Understanding the Mechanisms that Lead to Dynamic Stress‐Induced O‐GlcNAcylation; Identification of the Stress‐Dependent Interactome of the O‐GlcNAcase

O‐linked‐β‐N‐acetylglucosamine (O‐GlcNAc) is a dynamic post‐translational modification of intracellular proteins thought to regulate protein function in a manner analogous to phosphorylation. The addition and removal of O‐GlcNAc is catalyzed by the O‐GlcNAc transferase (OGT) and the O‐GlcNAcase (OGA), respectively. O‐GlcNAc is induced in response to many forms of cellular stress and injury in ex vivo , in vivo , and in vitro models. Suggesting that O‐GlcNAc regulates cell survival decisions, elevation of O‐GlcNAc levels prior to or after injury is protective. However, little is known about how the cell communicates with OGT and OGA during times of stress to regulate pro‐survival signaling networks. One mechanism by which these enzymes may be regulated is via protein‐protein interactions that alter their expression, activity, and/or targeting.

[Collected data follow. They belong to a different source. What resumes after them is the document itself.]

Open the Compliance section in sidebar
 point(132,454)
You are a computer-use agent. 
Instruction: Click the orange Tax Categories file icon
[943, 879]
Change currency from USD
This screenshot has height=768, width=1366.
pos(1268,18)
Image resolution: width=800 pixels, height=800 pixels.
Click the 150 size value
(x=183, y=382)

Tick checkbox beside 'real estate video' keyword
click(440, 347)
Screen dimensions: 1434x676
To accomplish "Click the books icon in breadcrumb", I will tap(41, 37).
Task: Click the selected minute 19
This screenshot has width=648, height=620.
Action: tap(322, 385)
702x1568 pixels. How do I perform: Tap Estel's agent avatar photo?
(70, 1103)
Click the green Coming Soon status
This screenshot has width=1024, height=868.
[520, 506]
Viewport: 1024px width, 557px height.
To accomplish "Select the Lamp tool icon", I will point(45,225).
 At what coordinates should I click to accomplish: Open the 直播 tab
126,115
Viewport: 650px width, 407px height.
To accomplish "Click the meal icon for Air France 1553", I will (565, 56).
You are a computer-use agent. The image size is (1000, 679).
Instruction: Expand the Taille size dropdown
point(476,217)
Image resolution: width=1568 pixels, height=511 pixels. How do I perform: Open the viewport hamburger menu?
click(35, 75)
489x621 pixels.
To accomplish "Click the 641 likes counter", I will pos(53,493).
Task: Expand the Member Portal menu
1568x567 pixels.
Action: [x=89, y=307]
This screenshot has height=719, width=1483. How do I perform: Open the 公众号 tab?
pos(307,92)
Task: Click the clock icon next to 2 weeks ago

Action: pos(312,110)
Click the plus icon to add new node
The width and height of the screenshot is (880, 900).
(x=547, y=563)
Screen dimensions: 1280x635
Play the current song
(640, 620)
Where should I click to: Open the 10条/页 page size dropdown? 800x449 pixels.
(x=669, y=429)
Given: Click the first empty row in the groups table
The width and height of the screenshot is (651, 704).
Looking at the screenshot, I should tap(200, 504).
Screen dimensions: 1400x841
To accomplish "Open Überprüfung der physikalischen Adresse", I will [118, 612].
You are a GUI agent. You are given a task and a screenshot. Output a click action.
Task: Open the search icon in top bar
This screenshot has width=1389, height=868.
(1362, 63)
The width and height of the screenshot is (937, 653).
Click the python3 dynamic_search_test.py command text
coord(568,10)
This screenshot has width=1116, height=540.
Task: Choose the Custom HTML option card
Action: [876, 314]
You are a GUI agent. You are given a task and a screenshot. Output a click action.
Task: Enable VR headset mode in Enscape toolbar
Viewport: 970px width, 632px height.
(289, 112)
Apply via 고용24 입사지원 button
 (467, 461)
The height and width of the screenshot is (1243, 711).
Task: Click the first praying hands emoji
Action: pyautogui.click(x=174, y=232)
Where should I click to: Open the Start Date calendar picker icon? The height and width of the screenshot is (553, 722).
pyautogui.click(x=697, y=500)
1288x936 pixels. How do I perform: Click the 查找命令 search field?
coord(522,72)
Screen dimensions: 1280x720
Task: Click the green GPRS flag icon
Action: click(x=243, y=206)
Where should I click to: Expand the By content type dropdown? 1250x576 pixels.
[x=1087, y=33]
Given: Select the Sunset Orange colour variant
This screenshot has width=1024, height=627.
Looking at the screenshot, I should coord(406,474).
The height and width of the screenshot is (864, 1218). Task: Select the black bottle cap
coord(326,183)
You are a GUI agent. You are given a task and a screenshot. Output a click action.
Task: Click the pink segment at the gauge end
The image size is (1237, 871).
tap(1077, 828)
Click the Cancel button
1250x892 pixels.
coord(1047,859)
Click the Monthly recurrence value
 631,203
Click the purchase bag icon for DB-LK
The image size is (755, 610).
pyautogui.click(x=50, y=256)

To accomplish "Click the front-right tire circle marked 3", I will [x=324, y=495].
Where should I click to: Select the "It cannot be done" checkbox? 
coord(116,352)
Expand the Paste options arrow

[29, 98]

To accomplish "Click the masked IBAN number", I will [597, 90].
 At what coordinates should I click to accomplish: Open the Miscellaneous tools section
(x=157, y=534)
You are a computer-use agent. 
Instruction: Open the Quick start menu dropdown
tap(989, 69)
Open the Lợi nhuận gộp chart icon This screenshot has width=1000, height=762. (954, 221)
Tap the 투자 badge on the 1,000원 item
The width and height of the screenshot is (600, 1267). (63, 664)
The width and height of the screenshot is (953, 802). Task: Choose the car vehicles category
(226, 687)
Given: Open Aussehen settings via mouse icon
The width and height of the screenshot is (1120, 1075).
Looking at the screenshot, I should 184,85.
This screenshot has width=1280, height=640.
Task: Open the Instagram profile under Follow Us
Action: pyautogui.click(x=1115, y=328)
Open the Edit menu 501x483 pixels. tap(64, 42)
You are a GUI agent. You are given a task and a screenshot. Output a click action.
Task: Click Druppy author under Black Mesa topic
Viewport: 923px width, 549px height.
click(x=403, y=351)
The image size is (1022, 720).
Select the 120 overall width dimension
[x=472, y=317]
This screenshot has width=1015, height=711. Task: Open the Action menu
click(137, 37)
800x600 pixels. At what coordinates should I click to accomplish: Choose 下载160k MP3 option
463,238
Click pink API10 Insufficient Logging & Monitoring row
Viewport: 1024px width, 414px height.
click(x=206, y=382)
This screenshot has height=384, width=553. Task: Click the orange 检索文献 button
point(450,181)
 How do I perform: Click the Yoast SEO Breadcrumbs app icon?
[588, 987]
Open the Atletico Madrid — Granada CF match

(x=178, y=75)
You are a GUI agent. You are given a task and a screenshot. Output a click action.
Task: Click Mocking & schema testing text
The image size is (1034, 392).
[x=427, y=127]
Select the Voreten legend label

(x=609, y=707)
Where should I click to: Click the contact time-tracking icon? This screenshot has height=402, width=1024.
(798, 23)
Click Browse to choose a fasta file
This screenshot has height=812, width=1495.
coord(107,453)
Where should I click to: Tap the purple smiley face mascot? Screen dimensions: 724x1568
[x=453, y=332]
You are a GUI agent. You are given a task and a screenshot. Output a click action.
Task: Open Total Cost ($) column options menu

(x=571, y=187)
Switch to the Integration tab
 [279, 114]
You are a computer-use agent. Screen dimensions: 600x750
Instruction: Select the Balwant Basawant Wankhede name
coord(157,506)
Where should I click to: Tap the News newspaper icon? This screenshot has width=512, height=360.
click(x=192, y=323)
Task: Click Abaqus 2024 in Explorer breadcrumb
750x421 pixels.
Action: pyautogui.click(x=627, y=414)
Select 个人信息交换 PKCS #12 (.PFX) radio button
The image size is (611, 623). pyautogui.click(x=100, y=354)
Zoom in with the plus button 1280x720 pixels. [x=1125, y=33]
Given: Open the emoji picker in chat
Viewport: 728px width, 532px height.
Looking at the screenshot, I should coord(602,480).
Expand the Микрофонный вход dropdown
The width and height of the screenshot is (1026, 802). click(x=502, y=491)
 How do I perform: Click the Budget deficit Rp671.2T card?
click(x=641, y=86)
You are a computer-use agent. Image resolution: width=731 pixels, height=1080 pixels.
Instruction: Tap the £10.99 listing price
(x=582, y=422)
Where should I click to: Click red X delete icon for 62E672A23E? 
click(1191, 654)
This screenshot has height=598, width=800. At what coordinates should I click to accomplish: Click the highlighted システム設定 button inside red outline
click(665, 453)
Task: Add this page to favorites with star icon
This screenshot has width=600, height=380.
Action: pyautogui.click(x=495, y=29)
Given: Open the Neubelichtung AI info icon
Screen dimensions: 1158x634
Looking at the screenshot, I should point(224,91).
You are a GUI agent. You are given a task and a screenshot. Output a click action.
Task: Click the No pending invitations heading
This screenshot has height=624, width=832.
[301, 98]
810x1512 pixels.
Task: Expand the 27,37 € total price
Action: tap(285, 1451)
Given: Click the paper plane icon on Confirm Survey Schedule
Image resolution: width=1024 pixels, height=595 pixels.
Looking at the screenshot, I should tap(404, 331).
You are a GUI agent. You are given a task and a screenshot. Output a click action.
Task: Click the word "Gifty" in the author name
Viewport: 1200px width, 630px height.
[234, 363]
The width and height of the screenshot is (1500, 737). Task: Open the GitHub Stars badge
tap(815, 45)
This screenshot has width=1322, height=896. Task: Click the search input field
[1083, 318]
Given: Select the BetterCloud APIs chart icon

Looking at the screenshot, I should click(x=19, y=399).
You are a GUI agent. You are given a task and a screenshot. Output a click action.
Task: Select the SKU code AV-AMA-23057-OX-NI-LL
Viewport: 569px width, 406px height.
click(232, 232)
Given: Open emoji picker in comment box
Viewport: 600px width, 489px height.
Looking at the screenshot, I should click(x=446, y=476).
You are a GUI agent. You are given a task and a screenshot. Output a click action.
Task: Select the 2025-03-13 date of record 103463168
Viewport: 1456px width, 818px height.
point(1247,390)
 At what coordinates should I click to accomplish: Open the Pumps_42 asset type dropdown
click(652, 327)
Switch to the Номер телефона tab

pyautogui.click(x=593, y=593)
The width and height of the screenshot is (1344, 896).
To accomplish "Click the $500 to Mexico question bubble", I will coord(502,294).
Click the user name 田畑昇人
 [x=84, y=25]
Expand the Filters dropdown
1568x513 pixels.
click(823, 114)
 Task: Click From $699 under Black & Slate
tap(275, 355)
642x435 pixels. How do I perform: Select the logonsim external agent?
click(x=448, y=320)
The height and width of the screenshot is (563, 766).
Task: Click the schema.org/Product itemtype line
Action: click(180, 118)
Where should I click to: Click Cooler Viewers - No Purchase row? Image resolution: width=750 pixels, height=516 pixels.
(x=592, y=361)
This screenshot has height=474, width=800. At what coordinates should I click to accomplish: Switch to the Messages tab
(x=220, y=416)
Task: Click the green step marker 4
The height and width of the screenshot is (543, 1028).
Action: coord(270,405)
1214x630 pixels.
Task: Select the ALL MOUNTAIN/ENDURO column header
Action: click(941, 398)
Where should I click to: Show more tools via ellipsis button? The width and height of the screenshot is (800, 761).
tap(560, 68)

The goal of this study is to define the stress‐dependent interactome of OGA using the BioID technique. We have fused full‐length OGA to the N‐ or C‐terminus of a mutant E. coli biotin ligase, which will promiscuously biotinylate interacting partners in vivo . These fusion proteins express and localize properly in U2OS cells, possess hexosaminidase activity, and biotinylate proteins differentially in response to oxidative stress. Numerous stress‐dependent binding partners of OGA were identified by SILAC‐based proteomics including calcium/calmodulin‐dependent kinase II, fatty acid synthase, and filamin A. These data provide the framework for future physiological studies that will provide mechanistic insight into how OGA is regulated during stress and contributes to O‐GlcNAc‐mediated cell survival.